──────── DATA SUPPLIED
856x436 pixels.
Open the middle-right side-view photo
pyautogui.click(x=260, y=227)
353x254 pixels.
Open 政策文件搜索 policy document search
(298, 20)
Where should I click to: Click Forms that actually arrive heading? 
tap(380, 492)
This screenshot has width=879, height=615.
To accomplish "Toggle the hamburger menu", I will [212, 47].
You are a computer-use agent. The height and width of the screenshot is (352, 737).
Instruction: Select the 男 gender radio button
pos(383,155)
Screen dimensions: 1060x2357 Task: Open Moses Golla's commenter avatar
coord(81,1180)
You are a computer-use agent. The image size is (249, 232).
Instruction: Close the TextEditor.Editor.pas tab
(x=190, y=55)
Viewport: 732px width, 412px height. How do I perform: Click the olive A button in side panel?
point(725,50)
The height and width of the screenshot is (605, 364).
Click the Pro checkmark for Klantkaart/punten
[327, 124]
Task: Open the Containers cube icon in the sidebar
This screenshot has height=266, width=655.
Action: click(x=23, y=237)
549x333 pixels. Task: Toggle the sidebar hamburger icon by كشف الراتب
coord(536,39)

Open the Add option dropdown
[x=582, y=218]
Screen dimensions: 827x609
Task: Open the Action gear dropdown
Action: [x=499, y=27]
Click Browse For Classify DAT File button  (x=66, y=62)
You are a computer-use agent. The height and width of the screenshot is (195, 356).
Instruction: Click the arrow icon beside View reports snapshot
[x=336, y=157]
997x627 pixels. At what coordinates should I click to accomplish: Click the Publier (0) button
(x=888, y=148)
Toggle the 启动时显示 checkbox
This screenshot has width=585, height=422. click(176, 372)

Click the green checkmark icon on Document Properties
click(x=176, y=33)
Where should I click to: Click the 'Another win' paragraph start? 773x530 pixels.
────────────────
▶ [TASK DESCRIPTION] Write out every entry once more, precisely as it stands.

▶ [TASK ANSWER]
856x436 pixels.
Open the middle-right side-view photo
pyautogui.click(x=260, y=227)
353x254 pixels.
Open 政策文件搜索 policy document search
(298, 20)
Where should I click to: Click Forms that actually arrive heading? 
tap(380, 492)
This screenshot has width=879, height=615.
To accomplish "Toggle the hamburger menu", I will [212, 47].
You are a computer-use agent. The height and width of the screenshot is (352, 737).
Instruction: Select the 男 gender radio button
pos(383,155)
Screen dimensions: 1060x2357 Task: Open Moses Golla's commenter avatar
coord(81,1180)
You are a computer-use agent. The image size is (249, 232).
Instruction: Close the TextEditor.Editor.pas tab
(x=190, y=55)
Viewport: 732px width, 412px height. How do I perform: Click the olive A button in side panel?
point(725,50)
The height and width of the screenshot is (605, 364).
Click the Pro checkmark for Klantkaart/punten
[327, 124]
Task: Open the Containers cube icon in the sidebar
This screenshot has height=266, width=655.
Action: click(x=23, y=237)
549x333 pixels. Task: Toggle the sidebar hamburger icon by كشف الراتب
coord(536,39)

Open the Add option dropdown
[x=582, y=218]
Screen dimensions: 827x609
Task: Open the Action gear dropdown
Action: [x=499, y=27]
Click Browse For Classify DAT File button  (x=66, y=62)
You are a computer-use agent. The height and width of the screenshot is (195, 356).
Instruction: Click the arrow icon beside View reports snapshot
[x=336, y=157]
997x627 pixels. At what coordinates should I click to accomplish: Click the Publier (0) button
(x=888, y=148)
Toggle the 启动时显示 checkbox
This screenshot has width=585, height=422. click(176, 372)

Click the green checkmark icon on Document Properties
click(x=176, y=33)
Where should I click to: Click the 'Another win' paragraph start? 773x530 pixels.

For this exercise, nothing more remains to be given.